Evaluation of the Prothrombotic Risk Factors in Children with Leukemia

Pediatric patients with malignancy are at high risk of thromboembolic complications due to complex interactions of a variety of factors such as the malignancy, chemotherapy, central venous catheters (CVCs), infections, dehydration, and hereditary thrombophilia. In this study, deficiencies of protein C (PC), protein S (PS), and antithrombin (AT), activated protein C resistance (APCR), the factor V G1691A mutation, the prothrombin G20210A mutation, and increased factor VIII, IX, fasting homocysteine levels were assessed at the diagnosis of leukemia, retrospectively.

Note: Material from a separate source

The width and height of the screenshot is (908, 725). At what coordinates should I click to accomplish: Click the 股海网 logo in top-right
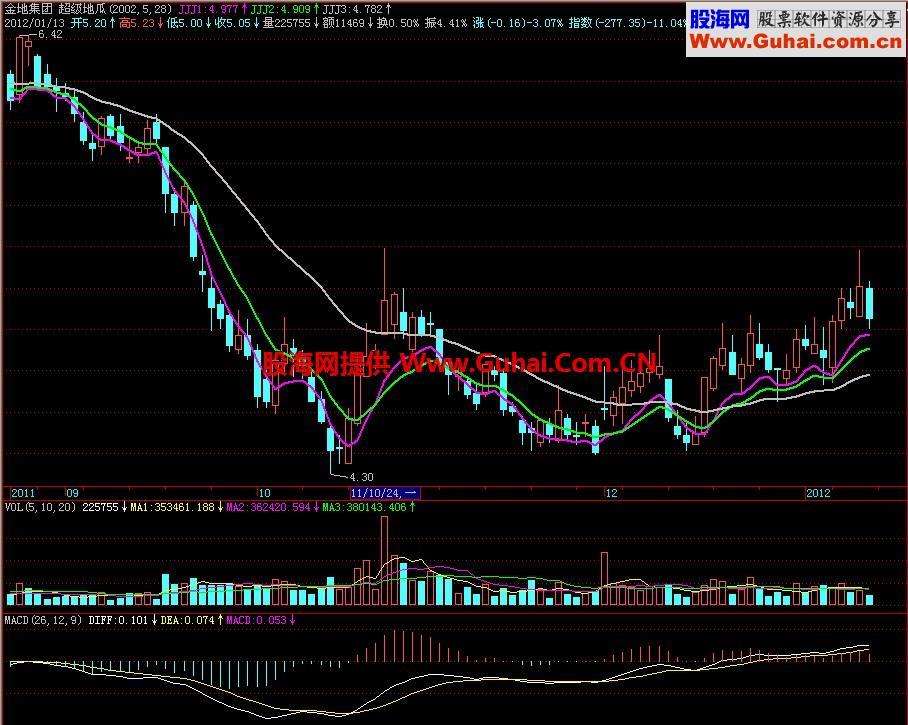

The aim was to evaluate the role of the thrombophilic risk factors on vascular events during treatment period. Thirty children (11 F, 19 M) with leukemia (24 patients with ALL, 4 AML, one biphenotypic leukemia, one infant leukemia) were enrolled in this study. The median age of the patients was 56 months (range 7–215 months). All patients had CVCs, and thromboprophylaxis was not given to the any patients. We detected main prothrombotic risk factors at the diagnosis of leukemia as following: low PC (8/30), PS (11/30), AT activity (3/25), APCR (5/22), increased FVIII (5/22), FIX (2/22), and homocysteine levels (2/8), and FV Leiden mutation (1/24; heterozygous). The prothrombin G20210A mutation was not detected in any patient. The parents of these patients with abnormal test results were also evaluated to discriminate congenital or acquired deficiencies. In addition; PC, PS, AT levels were followed-up, and MTHFR genotype for the patients with high homocysteine levels was studied, also. In spite of, 24 of these 30 patients had at least one abnormal laboratory test result at the diagnosis of leukemia, venous thrombosis (7 with CVC-related venous thrombosis, one CVC-related jugular vein thrombosis and VOD, one vena saphena parva thrombosis) developed in 9 of 24 patients. In conclusion, leukemic children with at least one prothrombotic risk factor have high venous thrombosis risk. Further trials are needed to clarify the necessarity of screening program for thrombophilia and thromboprophylaxis in children with leukemia and CVCs, and, especially for the patients carrying hereditary prothrombotic risk factors.